ANAHEIM — Too quick. Too big. And so far, too good.
They’re making the Edmonton Oilers look old and slow, these flashy young Anaheim Ducks.
“They’re on top of us. They’re forechecking hard. They’re winning a lot of pucks, and we’ve just got to win more battles,” observed defenceman Mattias Ekholm. “We’ve got to execute at a higher level. We haven’t brought close to our best yet.”
A wildly exciting, track meet of a Round 1 series is now led 2-1 by Anaheim, after a firewagon 7-4 win on Friday night.
The teams were tied until they weren’t. The Oilers kept up — until they couldn’t.
There’s a way for the veteran Oilers to beat the Ducks, but it requires Edmonton to play like a team that has taken some institutional knowledge from all those playoff battles of yore.
“You can help their speed or deter their speed, depending on how you play. We’re helping their speed right now,” said Zach Hyman, a minus-2 on a night when Edmonton’s top unit of five went a collective minus-14. “If you play the way that you want to play, you can control the flow of the game yourself.
“Any time you let in seven, it’s not a goalie problem. It’s just (about) defending better,” Hyman said. “You’re not going to win (like this). We didn’t give ourselves a chance with the amount of goals we gave up.”

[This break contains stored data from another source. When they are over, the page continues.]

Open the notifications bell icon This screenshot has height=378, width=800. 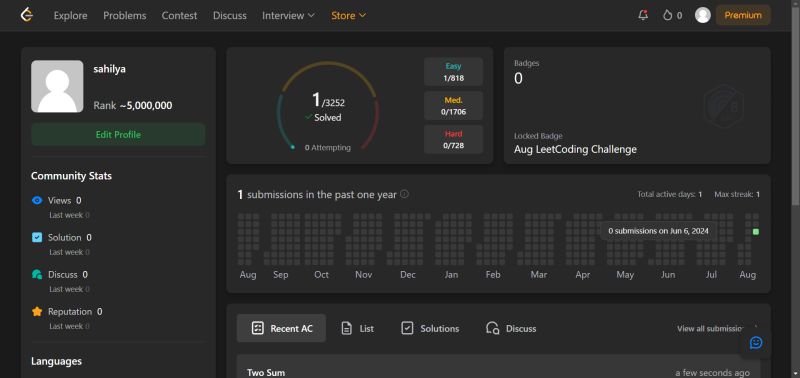[x=643, y=15]
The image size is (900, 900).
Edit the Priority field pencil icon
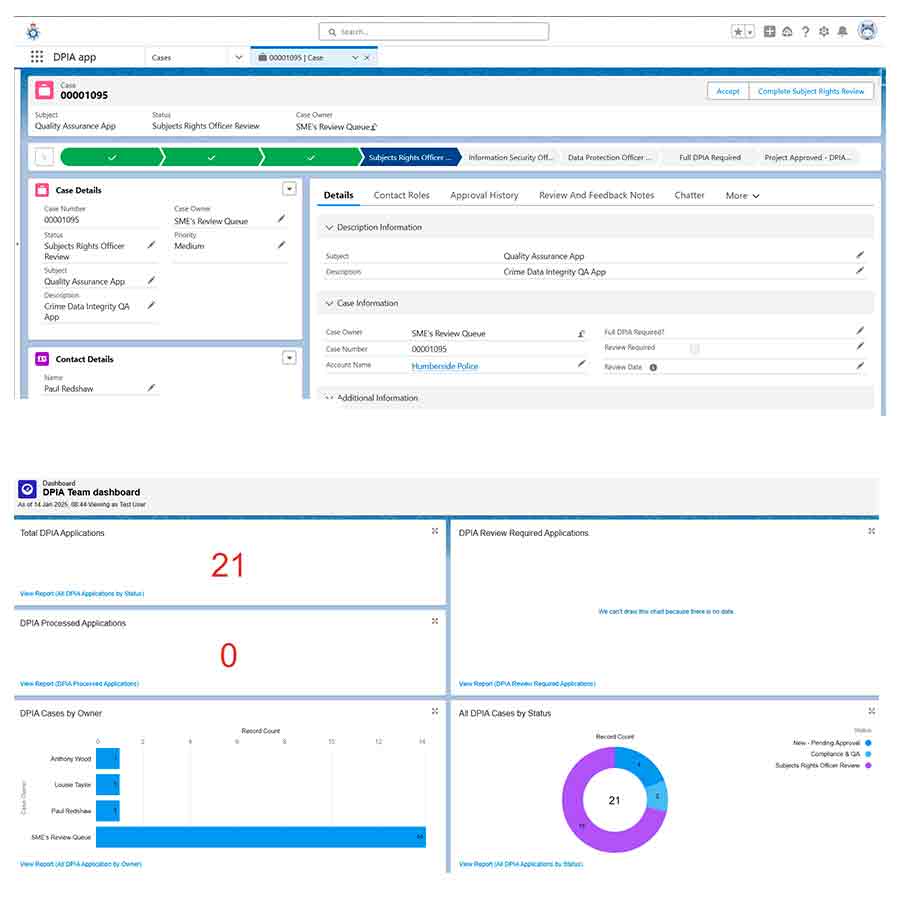click(282, 245)
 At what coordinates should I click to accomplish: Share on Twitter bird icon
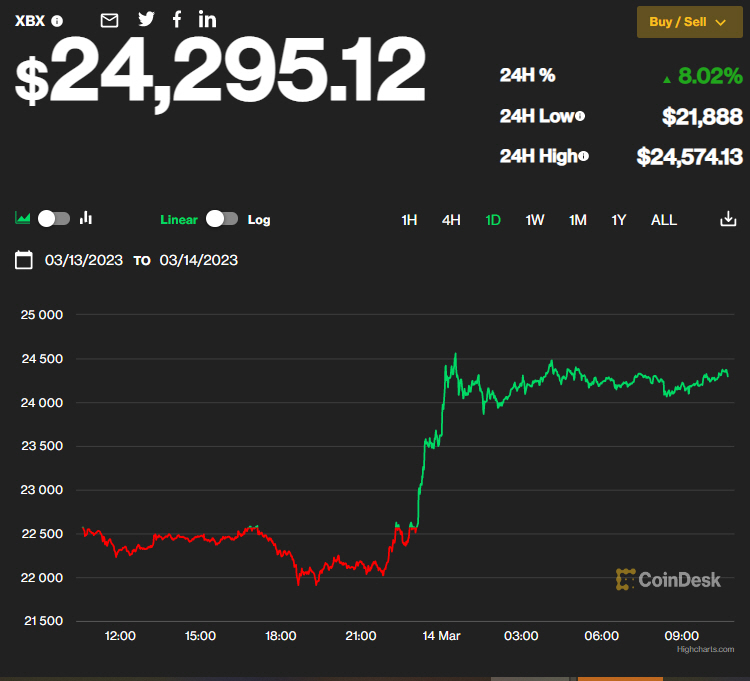tap(146, 19)
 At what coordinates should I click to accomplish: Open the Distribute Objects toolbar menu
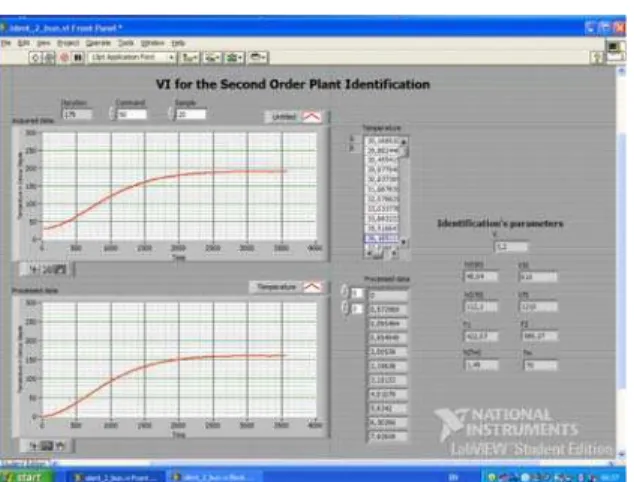212,58
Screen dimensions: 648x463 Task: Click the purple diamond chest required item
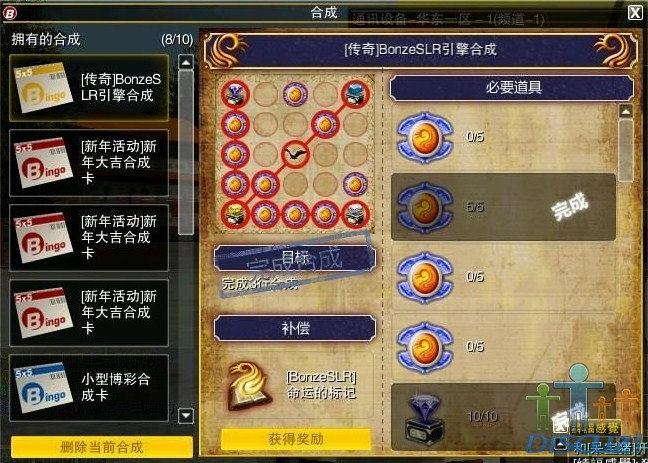click(x=424, y=419)
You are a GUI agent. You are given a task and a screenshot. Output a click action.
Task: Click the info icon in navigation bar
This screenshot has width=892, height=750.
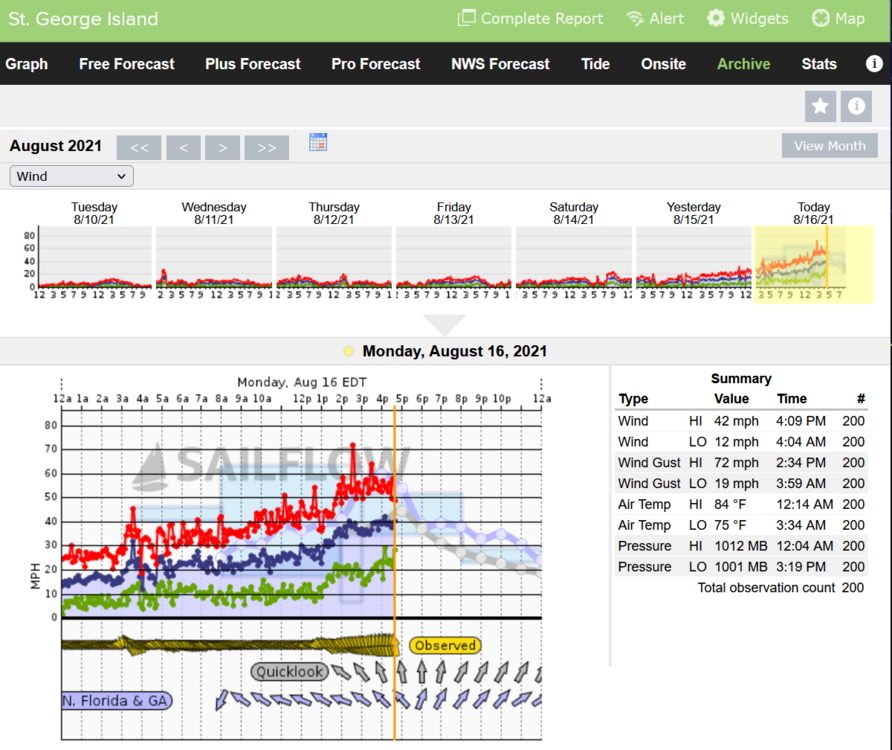(874, 64)
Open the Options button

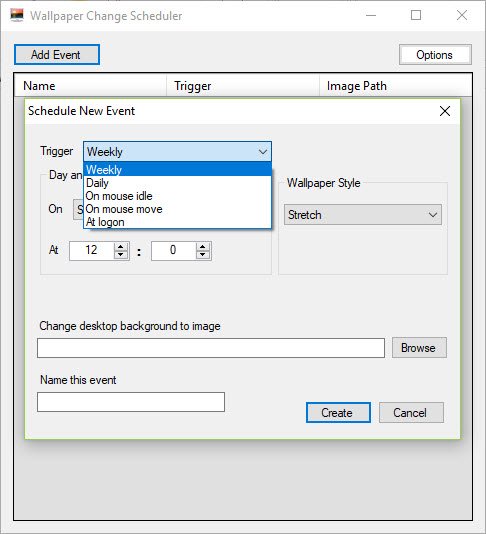[435, 55]
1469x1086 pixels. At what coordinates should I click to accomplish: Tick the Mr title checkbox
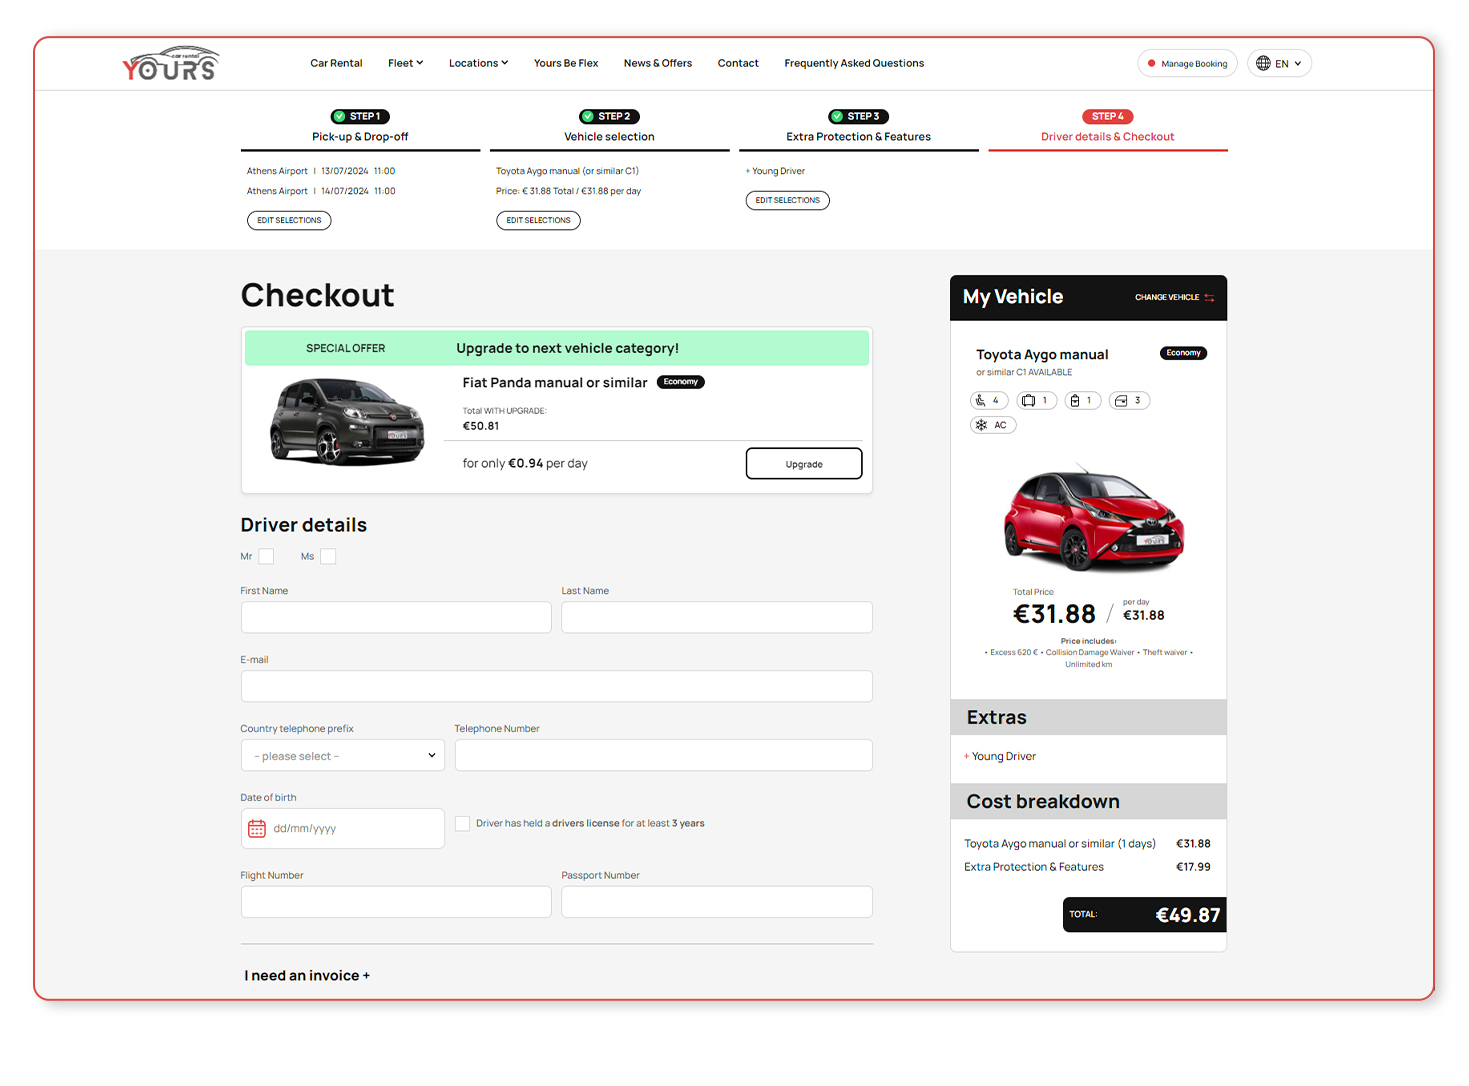pyautogui.click(x=266, y=557)
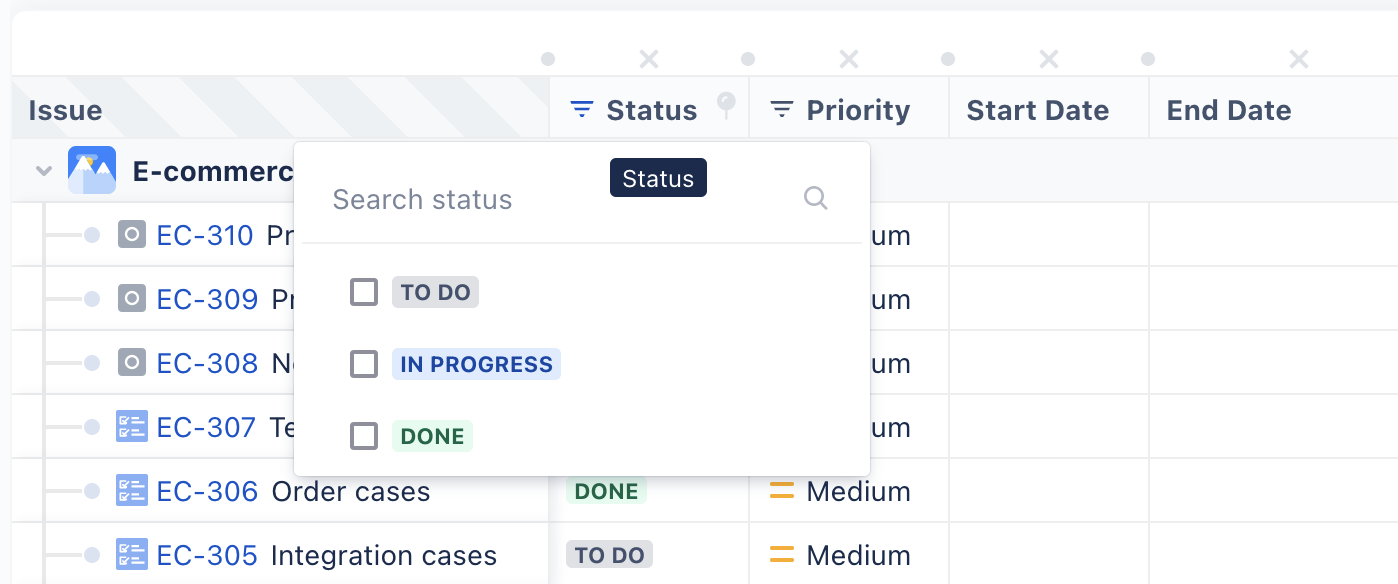Click the EC-310 issue type icon
This screenshot has height=584, width=1398.
(132, 235)
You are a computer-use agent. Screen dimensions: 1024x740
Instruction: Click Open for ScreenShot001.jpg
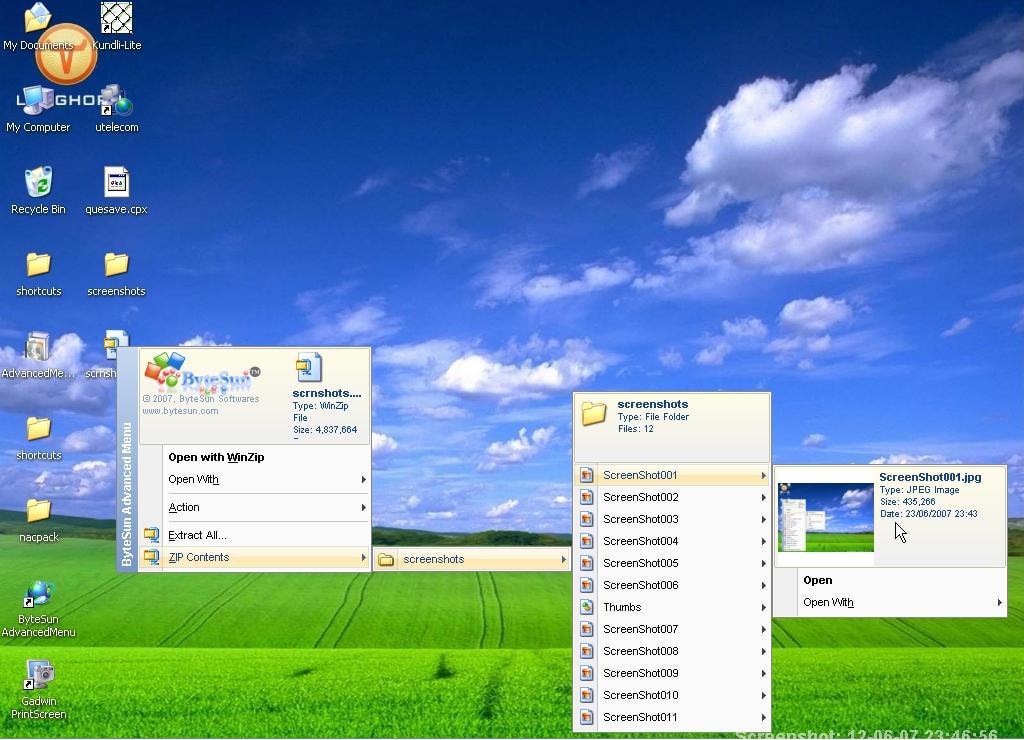(818, 580)
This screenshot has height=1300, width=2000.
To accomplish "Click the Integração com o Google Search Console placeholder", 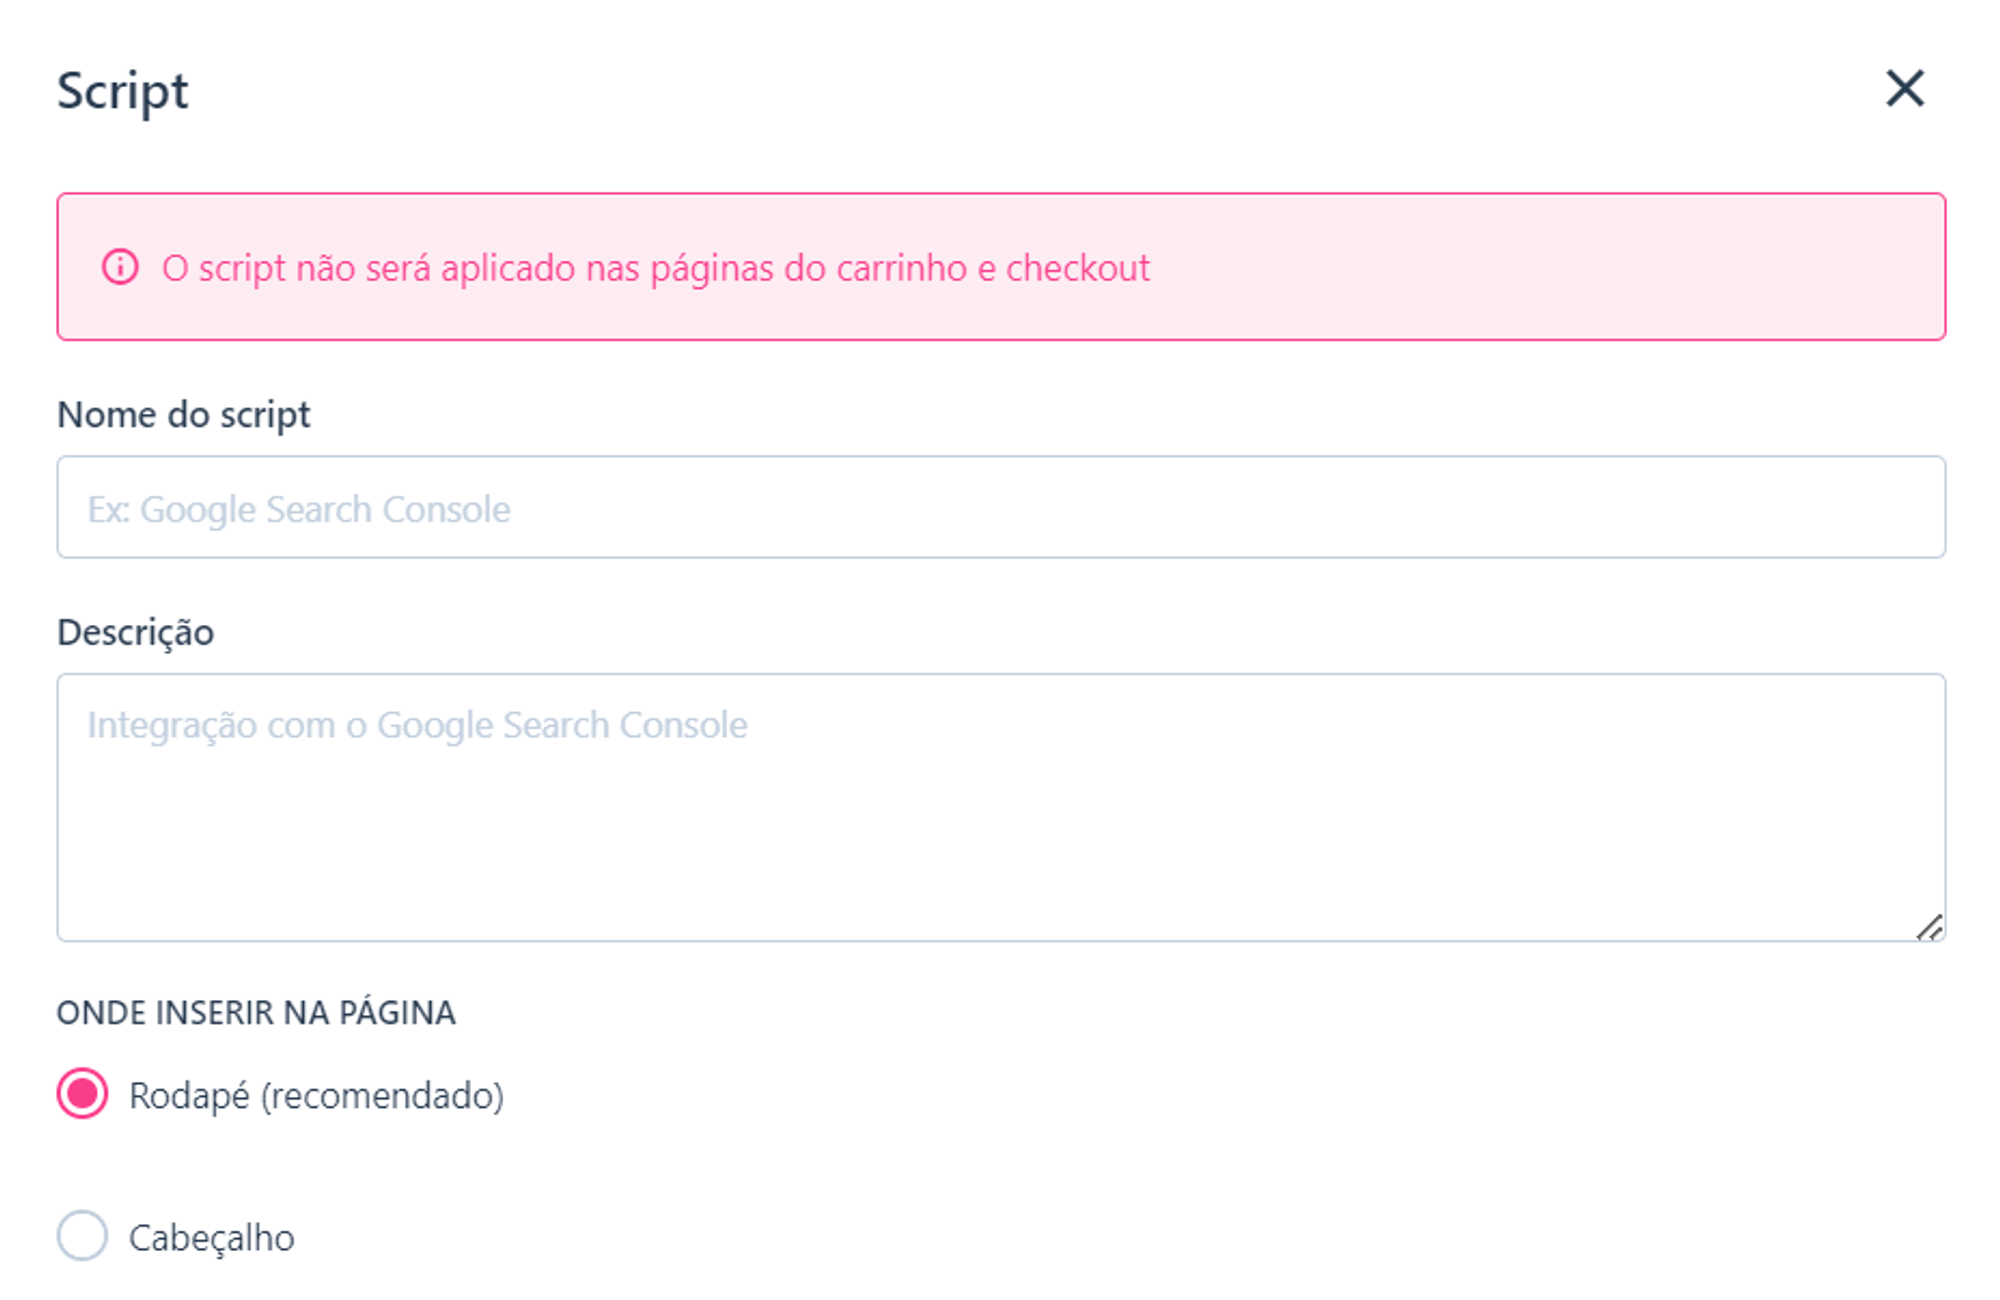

You know what else has to happen? Connor McDavid and Evan Bouchard — two pillars of this Oilers team — have to play much, much better.
McDavid is hurt, we suspect.
Though he had a goal and an assist Friday — his first points of the series — he lacks the dynamic bursts we have become accustomed to. McDavid has not pivoted on a dime once in this series, a trademark move, and at one point turned down a foot race against a Ducks defender that he’d never shy away from when healthy.
As for Bouchard, it’s the decision-making in his game that is nowhere near playoff level.
It’s pretty simple: Bouchard plays the most minutes on the team, averaging 24:51 per game in the playoffs thus far. If too many of those are bad minutes, rife with bad risks, lost battles and turnovers, you simply won’t win.
When your sixth defenceman is shaky, you sit him. When your No. 1 is as unreliable as Bouchard has been through three games, you’ll simply lose more than you’ll win — period.
Does head coach Kris Knoblauch need more out of his best players?
“Yeah, I’d say that’s…,” he said, before catching himself. “They certainly carried us the previous two years. They absolutely did. Right now, to say that it’s all on their shoulders is completely unfair. I think everyone needs to step up a little bit.”
Edmonton kept this one in check at 3-3 after 40 minutes, despite being outshot 31-19. But two quick goals at 2:53 and 3:35 of the third put this game on ice — both odd-man rushes borne from unforced Bouchard turnovers.
On the first goal, by Beckett Sennecke, Bouchard passed up a close-in shot and made a pass that was picked off and turned into a two-on-one. It was not a play you make in the third period of a tied playoff game — egregious does not do it justice.
On the second goal, barely 30 seconds later, Bouchard erred on a 10-foot pass to Leon Draisaitl. A passer of his acumen makes that pass in his sleep, but alas, this one was tipped right to Troy Terry, and Leo Carlsson scored on the ensuing two-on-one.
The Ducks’ finish was excellent on both goals. Edmonton’s start was even more effective for Anaheim.
“Tonight and in Game 2 we keep shooting ourselves in the foot,” said Kasperi Kapanen, whose line with Draisaitl and Vasily Podkolzin scored twice and was by far Edmonton’s best unit. “I feel like we’re giving them these wins. It’s disappointing, but it’s a race to four wins.
“We’re not going to panic but we have to learn from our mistakes and just be better next game.”
The Oilers will hold practice at the Honda Center on Saturday, though a team that’s been through as many playoff battles as this one won’t need Knoblauch and his staff to inform them about what’s been missing.
They’ve trailed series 2-0 and won. They’ve been behind 3-2 and won — twice. They’ve come back from down 3-0 to force a Game 7 in the Stanley Cup Final.
If Edmonton has an advantage over Anaheim, then the time has come to play that card.
“There’s a lot of hockey left to be played, right?” said Ekholm. “The momentum shifts, the swings. We’ve all been through it in here. So (they’ll) lean on that, take a deep breath, and know that the sun’s going to come up tomorrow.
“We’ve got a big game coming up here in Game 4.”